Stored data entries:
'''
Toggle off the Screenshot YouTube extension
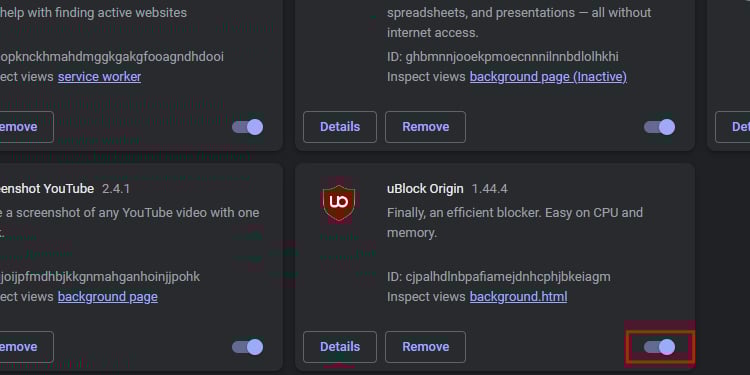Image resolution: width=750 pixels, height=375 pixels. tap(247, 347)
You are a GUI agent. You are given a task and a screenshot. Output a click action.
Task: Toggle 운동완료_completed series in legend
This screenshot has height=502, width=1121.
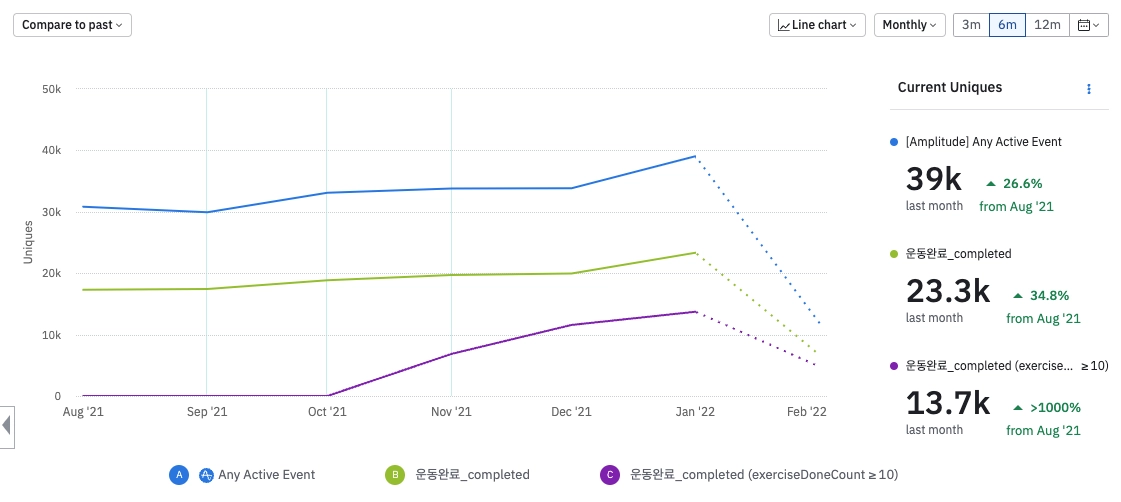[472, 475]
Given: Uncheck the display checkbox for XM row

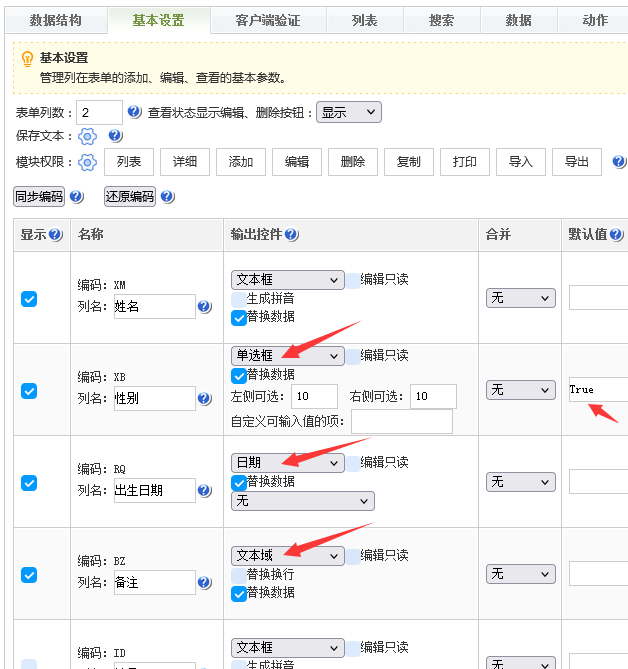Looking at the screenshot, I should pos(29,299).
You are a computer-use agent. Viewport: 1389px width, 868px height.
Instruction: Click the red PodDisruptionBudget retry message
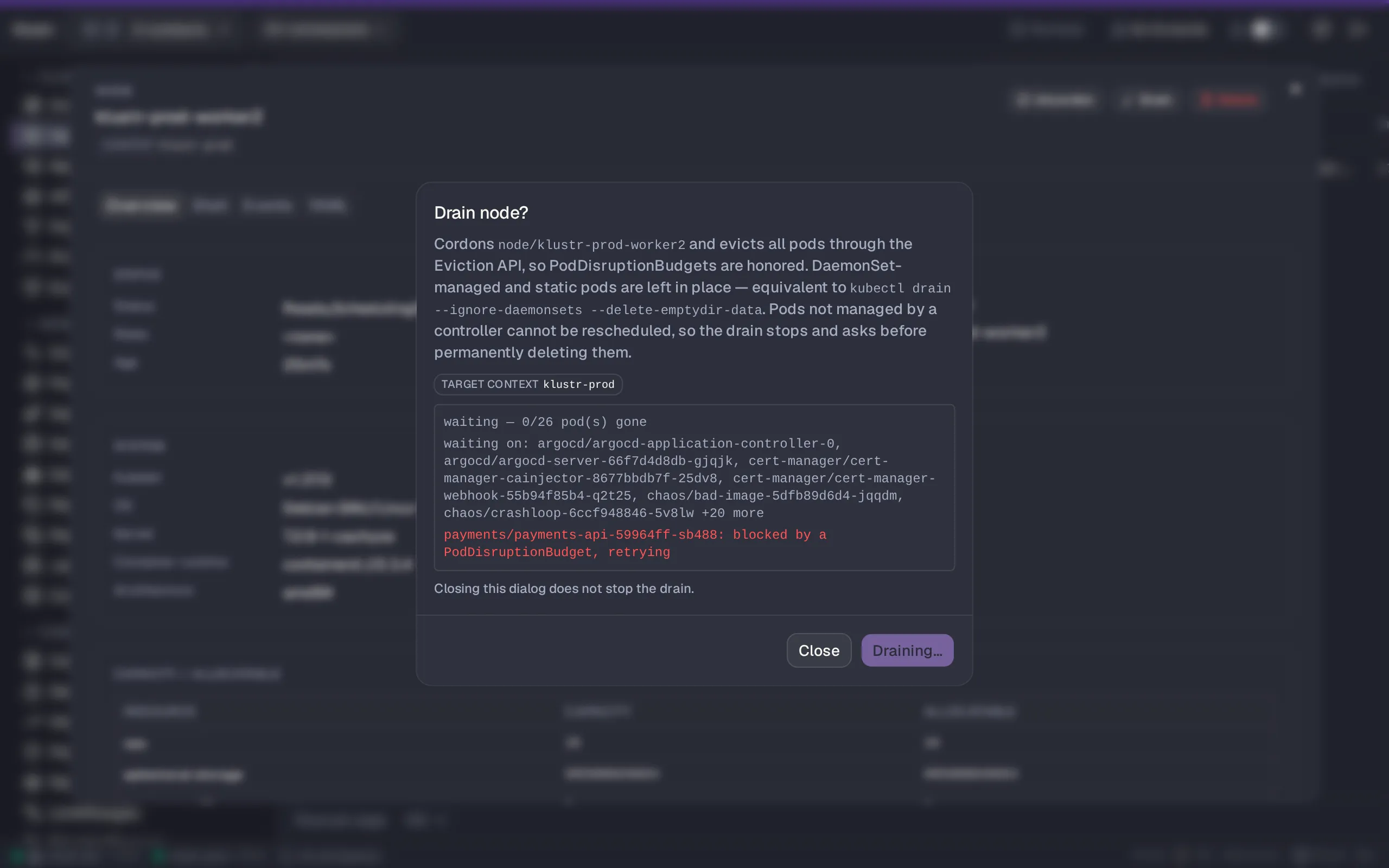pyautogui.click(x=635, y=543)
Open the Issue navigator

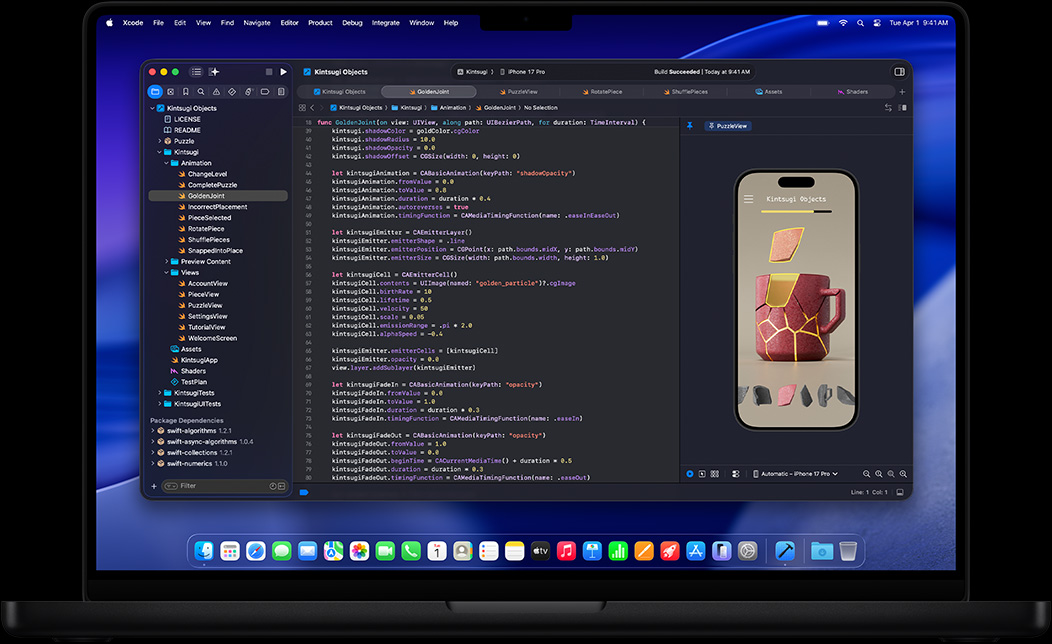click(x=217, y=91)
'''
PROBLEM TO WORK ON.
Looking at the data above, show all lines where the word "agent" occurs.

WRITTEN RESPONSE.
You are a GUI agent. You are given a task and a screenshot. Output a click action.
You are a computer-use agent. Viewport: 1389px width, 868px height.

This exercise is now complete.